> Description of the task
Please edit the records from the start through the line that contains "(x=68, y=364)", inclusive, so that "orange" becomes "red" and nothing else changes. Return only those lines.
-- BEGIN --
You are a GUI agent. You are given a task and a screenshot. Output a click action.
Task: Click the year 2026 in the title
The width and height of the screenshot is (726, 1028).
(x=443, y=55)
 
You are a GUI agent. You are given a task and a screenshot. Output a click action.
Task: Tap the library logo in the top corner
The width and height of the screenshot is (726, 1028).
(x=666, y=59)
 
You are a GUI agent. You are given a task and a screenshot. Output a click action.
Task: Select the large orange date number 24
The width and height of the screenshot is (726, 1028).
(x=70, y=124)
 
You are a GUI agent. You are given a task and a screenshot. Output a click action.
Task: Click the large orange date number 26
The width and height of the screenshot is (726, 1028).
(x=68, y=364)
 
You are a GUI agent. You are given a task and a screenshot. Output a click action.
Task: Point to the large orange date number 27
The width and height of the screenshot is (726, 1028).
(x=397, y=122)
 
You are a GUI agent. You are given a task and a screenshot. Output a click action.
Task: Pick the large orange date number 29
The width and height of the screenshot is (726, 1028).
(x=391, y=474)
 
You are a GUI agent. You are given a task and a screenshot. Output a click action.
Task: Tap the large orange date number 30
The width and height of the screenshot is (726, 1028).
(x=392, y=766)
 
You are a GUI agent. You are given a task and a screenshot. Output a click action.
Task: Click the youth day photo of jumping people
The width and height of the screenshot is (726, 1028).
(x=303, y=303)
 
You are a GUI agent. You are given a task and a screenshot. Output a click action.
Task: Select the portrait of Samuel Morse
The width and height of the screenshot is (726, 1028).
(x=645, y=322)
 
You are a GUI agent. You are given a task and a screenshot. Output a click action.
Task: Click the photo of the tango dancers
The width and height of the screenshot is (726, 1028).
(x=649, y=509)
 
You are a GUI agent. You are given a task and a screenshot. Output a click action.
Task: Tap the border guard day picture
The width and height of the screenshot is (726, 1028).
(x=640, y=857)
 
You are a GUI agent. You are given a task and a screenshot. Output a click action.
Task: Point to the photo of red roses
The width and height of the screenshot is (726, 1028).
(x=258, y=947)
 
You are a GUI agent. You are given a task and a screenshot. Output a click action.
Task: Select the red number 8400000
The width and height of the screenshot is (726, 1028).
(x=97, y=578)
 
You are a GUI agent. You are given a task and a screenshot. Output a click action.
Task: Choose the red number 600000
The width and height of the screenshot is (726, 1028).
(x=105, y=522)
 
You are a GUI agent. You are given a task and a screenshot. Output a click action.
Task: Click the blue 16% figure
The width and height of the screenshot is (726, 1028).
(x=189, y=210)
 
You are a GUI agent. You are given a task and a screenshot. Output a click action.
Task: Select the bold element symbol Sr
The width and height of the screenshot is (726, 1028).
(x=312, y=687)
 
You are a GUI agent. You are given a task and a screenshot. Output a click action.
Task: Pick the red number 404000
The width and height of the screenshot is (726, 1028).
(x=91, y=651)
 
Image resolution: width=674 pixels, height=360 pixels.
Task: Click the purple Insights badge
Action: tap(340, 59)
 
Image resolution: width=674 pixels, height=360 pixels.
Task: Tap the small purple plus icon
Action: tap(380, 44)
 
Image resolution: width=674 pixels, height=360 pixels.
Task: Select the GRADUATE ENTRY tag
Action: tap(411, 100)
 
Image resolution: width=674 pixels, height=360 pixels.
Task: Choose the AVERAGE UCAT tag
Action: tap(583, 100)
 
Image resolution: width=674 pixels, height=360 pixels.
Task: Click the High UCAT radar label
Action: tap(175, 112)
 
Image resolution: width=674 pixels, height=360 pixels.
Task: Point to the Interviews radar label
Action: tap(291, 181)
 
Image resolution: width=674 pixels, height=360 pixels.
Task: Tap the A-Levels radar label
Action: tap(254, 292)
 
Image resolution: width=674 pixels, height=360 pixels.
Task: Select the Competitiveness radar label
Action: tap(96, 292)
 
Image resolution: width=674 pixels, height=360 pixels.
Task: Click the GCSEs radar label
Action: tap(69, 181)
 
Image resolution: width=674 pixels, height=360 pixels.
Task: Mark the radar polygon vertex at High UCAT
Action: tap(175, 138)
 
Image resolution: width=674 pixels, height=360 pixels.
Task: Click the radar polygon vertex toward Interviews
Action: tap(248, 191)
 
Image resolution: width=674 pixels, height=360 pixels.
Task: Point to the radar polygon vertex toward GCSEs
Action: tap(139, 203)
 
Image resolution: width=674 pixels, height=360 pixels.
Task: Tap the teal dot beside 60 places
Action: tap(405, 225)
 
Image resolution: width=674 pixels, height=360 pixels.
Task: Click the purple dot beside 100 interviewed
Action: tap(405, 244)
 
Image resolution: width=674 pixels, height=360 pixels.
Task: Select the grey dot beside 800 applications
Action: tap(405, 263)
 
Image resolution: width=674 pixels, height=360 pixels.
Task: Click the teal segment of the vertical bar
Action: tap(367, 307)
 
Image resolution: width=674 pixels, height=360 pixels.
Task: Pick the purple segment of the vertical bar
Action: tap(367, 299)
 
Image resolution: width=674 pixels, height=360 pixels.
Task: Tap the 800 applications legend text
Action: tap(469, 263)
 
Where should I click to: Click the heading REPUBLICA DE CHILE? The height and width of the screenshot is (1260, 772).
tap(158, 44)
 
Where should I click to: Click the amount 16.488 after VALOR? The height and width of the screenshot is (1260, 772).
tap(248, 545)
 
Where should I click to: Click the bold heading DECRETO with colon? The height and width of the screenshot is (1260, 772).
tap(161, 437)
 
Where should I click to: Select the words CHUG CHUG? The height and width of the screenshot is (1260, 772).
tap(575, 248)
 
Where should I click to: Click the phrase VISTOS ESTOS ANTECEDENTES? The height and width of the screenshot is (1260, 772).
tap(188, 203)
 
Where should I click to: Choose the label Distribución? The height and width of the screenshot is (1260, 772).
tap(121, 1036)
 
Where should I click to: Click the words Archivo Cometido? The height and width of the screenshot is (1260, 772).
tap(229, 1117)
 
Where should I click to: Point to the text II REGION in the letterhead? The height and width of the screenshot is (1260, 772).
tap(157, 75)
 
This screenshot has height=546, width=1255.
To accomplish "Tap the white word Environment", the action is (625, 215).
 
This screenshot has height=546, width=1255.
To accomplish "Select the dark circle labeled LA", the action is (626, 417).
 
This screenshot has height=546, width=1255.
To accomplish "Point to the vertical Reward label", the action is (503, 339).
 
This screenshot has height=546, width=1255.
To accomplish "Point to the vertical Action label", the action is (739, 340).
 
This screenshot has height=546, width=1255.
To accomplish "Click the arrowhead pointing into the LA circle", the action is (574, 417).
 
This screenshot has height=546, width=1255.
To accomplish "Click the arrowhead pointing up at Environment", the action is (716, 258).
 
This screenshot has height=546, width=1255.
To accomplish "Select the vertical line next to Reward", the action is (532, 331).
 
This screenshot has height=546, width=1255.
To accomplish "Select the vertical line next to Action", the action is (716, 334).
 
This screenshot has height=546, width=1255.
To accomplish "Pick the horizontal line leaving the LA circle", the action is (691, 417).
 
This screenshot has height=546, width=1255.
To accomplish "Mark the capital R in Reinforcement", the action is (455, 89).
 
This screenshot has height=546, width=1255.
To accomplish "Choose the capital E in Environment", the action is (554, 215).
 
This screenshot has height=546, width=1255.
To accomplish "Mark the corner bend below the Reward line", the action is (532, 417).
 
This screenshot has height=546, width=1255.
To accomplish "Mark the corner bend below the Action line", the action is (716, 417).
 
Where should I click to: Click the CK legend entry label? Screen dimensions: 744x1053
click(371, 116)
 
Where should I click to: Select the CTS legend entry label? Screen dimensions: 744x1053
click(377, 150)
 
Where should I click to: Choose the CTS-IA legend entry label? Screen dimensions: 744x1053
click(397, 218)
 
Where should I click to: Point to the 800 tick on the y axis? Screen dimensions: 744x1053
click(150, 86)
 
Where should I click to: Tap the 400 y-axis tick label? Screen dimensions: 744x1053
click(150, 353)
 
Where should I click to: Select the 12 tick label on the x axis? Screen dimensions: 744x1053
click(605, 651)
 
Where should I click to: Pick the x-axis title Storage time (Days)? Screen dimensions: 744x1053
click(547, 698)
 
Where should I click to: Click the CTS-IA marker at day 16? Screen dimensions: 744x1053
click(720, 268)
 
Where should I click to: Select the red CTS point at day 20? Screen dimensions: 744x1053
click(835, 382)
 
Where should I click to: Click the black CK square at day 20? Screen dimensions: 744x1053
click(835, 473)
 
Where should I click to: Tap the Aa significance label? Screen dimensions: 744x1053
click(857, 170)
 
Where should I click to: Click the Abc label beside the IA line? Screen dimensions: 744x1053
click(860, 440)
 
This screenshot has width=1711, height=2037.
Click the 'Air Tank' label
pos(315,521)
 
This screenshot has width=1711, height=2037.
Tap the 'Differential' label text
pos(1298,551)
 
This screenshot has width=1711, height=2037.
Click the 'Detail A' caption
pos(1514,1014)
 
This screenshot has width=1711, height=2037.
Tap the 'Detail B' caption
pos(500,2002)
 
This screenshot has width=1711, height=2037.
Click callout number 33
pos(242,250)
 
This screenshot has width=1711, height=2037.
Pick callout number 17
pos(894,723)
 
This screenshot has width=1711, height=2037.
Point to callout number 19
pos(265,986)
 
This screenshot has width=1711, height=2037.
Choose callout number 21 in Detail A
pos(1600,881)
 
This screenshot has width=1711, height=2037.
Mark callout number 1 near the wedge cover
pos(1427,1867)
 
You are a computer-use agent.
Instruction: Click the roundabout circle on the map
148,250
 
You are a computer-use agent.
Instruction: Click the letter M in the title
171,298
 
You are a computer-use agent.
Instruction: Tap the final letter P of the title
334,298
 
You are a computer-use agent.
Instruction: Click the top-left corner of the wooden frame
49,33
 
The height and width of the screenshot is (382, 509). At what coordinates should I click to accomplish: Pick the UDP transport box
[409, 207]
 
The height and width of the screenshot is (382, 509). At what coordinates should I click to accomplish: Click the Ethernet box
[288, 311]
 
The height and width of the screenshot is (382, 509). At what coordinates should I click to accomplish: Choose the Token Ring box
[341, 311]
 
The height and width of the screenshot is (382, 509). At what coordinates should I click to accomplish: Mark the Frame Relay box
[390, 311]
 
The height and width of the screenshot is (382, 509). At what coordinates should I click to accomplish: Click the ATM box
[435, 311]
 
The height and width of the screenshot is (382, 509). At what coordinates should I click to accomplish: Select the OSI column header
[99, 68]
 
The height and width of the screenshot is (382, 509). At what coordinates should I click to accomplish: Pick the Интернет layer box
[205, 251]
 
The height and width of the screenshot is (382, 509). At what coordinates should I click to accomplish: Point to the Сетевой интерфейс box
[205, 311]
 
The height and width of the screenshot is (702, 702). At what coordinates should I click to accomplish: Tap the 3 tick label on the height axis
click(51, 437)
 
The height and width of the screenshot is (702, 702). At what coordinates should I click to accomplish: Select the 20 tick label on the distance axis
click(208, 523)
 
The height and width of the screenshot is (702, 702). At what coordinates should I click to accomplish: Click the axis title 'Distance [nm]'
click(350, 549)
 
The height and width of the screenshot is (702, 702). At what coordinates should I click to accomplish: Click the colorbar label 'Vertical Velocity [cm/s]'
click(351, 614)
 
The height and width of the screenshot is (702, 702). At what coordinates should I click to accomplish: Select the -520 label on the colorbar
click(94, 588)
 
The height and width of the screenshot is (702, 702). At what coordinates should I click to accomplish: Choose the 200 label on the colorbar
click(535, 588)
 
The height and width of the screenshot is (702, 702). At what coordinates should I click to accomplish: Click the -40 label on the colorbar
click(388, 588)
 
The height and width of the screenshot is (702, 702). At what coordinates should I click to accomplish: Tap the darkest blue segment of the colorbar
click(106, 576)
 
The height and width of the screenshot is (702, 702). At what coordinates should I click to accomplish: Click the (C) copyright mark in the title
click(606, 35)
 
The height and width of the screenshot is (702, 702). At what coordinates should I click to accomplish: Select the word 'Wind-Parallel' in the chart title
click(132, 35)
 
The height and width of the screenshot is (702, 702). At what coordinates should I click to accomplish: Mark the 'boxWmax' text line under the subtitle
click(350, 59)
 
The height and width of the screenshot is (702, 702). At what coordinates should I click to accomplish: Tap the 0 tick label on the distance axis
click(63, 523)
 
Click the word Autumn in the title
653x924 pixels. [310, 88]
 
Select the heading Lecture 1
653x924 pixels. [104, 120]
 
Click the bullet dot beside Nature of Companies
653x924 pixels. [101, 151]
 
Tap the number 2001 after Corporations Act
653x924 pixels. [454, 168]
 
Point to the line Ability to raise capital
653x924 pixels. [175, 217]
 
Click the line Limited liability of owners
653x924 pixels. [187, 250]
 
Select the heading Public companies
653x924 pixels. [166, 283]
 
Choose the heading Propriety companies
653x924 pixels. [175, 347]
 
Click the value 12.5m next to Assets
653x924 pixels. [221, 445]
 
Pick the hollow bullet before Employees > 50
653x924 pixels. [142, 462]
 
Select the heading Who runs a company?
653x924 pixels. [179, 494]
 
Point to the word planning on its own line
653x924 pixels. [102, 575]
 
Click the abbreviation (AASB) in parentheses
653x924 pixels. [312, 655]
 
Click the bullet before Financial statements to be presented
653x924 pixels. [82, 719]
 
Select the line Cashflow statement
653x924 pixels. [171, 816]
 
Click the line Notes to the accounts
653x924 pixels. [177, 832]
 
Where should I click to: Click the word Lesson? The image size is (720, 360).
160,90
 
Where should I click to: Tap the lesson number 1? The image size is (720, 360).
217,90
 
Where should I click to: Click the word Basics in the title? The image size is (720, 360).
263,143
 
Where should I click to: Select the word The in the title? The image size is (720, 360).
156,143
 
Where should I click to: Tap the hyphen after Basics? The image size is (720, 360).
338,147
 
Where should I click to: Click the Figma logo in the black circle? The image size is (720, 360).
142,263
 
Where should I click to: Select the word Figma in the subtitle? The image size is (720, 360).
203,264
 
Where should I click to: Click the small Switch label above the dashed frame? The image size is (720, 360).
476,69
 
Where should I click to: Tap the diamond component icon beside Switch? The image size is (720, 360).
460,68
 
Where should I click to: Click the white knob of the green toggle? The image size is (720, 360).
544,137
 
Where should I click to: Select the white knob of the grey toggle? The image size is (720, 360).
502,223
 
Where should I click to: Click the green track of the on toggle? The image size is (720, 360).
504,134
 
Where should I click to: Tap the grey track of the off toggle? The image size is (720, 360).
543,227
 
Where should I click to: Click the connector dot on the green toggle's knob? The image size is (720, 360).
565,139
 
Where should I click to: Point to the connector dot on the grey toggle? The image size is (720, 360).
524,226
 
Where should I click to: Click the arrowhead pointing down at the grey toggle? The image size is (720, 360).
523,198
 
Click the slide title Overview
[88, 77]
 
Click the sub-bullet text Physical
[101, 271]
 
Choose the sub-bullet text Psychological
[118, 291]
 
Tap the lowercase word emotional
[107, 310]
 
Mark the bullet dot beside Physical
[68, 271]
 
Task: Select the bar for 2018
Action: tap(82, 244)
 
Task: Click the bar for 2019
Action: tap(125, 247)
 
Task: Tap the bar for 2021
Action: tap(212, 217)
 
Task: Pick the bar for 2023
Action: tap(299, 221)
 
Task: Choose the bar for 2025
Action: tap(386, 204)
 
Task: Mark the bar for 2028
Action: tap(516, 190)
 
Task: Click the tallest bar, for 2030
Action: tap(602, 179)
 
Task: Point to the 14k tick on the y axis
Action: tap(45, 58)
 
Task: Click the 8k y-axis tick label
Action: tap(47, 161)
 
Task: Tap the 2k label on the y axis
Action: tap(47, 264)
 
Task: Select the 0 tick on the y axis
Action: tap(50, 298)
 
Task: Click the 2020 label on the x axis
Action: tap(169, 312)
-- END --
> Complete output
You are a GUI agent. You are given a task and a screenshot. Output a click action.
Task: Click the year 2026 in the title
The width and height of the screenshot is (726, 1028).
(x=443, y=55)
 
You are a GUI agent. You are given a task and a screenshot. Output a click action.
Task: Tap the library logo in the top corner
The width and height of the screenshot is (726, 1028).
(x=666, y=59)
 
You are a GUI agent. You are given a task and a screenshot. Output a click action.
Task: Select the large red date number 24
The width and height of the screenshot is (726, 1028).
(x=70, y=124)
 
You are a GUI agent. You are given a task and a screenshot. Output a click action.
Task: Click the large red date number 26
The width and height of the screenshot is (726, 1028).
(x=68, y=364)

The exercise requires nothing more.